Brilliant and indefatigable scholar, poet, journalist, activist, organizer, and patriot, often called the “Apostle of Cuban Liberty,” José Martí is widely recognized among Cubans as the most admired figure in their nation’s history and is commonly ranked among the most important Latin American heroes of the modern era. Martí’s signal contribution was to forge a coherent nationalist, anti-imperialist ideology of Cuba Libre (Free Cuba), which forcefully rejected annexation to the United States, demanded independence, and transcended the island’s historic divisions of social race and class to provide Cubans from all walks of life with a compelling and inclusive vision of national dignity, social justice, and political equality, regardless of race, class, or sex.
This achievement was all the more remarkable in light of the explicitly racist ideologies across the Atlantic World in the late 19th century. Swimming against a powerful tide and despite crushing hardships in his personal life that included imprisonment, illness, and many years’ exile, Martí crafted a profoundly optimistic and progressive nationalist discourse that found very receptive ears among his compatriots and that in the decades after his martyrdom continued to find deep resonance in Cuba, across the Americas, and beyond.
Exile
Born in Havana, Cuba, on January 28, 1853, to Spanish parents (his father a soldier from Valencia, his mother from Tenerife in the Canary Islands), José Julián Martí y Pérez was the eldest brother of seven younger sisters. His teacher, Rafael María Mendive, a romantic poet and advocate of Cuban independence, exercised a strong influence on his formative years.
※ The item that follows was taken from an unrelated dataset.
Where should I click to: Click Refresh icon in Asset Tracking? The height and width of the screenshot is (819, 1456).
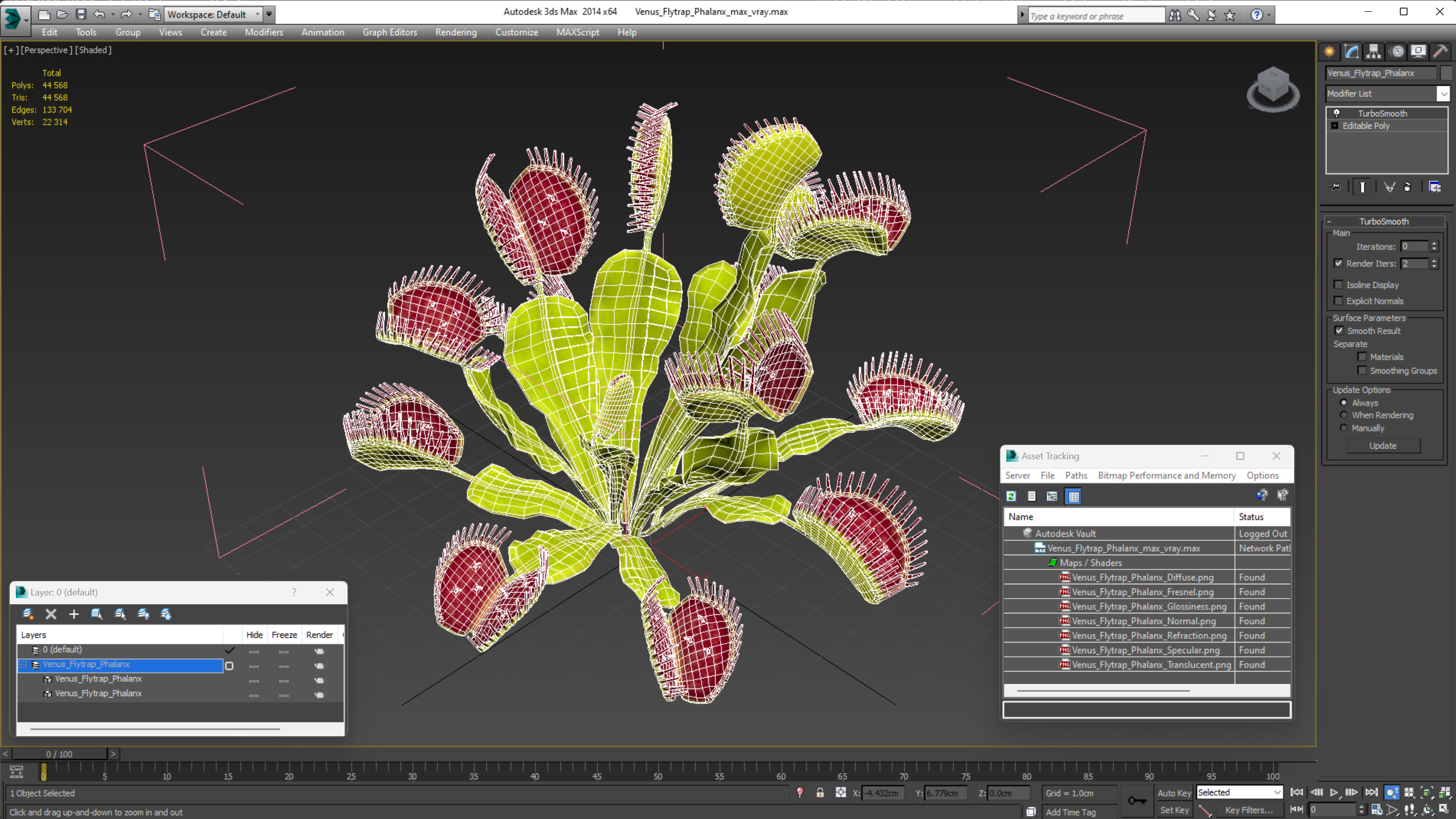point(1011,497)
In January 1869 a few months after the outbreak of the Ten Years’ War in Cuba, the 16-year-old Martí founded his first newspaper, Patria Libre (Free Homeland), to advocate for independence. Sentenced to six years’ hard labor on trumped-up charges, he was imprisoned for two years before being exiled to Spain on the condition he not return to Cuba.
In Madrid he studied law, wrote prolifically, and integrated into the lively intellectual atmosphere of the city and university. Earning his law degree from the University of Saragossa in 1874, the next year he traveled via Paris to Mexico, where he lived for several years. After a brief clandestine return to Cuba in 1877, he moved to Guatemala; soon after, in Mexico, he married Carmen Zayas Bazán, daughter of a rich Cuban sugar planter.
Returning to Cuba under a general amnesty in 1878, he joined a conspiracy against the government, only to be exiled to Spain again. Leaving his wife behind, he traveled from Madrid to Paris before heading to New York City, where, aside from a few brief stints in Central America and Venezuela, he lived for the next 14 years until 1895.
By this time, he had earned a wide reputation as a gifted writer, profound thinker, and the leading voice for Cuban independence. Through most of the 1880s, he worked mainly as a journalist based in New York, introducing to his Latin American audience the culture and history of their powerful northern neighbor, while also working with Cuban immigrants and exiles to organize the Cuban community in the United States. He became deeply ambivalent toward his host country, which he admired for its freedoms and vitality, denounced for its racial and class injustices, but mostly feared for its power and covetousness toward Cuba. “To change masters,” he repeatedly warned, “is not to be free.”
In 1890 he founded La Liga de Instrucción (Instructional League) in New York as a kind of educational collective for Cuban exiles in preparation for the impending struggle. In 1891 he served as consul of Argentina and Paraguay in New York and as Uruguay’s representative to the first Inter-American money conference in Washington, testament to his growing hemispheric stature. Meanwhile he intensified his organizing efforts among Cuban expatriate communities in New York, Tampa, Florida, and elsewhere.
In 1892 Martí founded the Cuban Revolutionary Party (PRC), the leading organizational force in the Cuban War of Independence that began in early 1895. Secretly landing with a small force in eastern Cuba in April 1895, he was killed on May 19, at age 42, in a skirmish with Spanish forces a few kilometers east of Bayamo in Oriente province. His martyrdom soon became a rallying cry for revolutionary forces. Six decades later, Fidel Castro would don the hero’s mantle to legitimate his struggle against the U.S.-supported Batista regime.
By this time, Martí’s face and figure had became a ubiquitous symbol of Cubans’ struggle for social justice and freedom from foreign domination, as he remains today.
References.
- Martí, José. Obras Completas, 27 Vols. Havana: Editorial Nactional de Cuba, 1963–66;
- Montero, Oscar. José Martí: An Introduction. New York: Palgrave Macmillan, 2004;
- Thomas, Hugh. Cuba: The Pursuit of Freedom. New York: Harper & Row, 1971.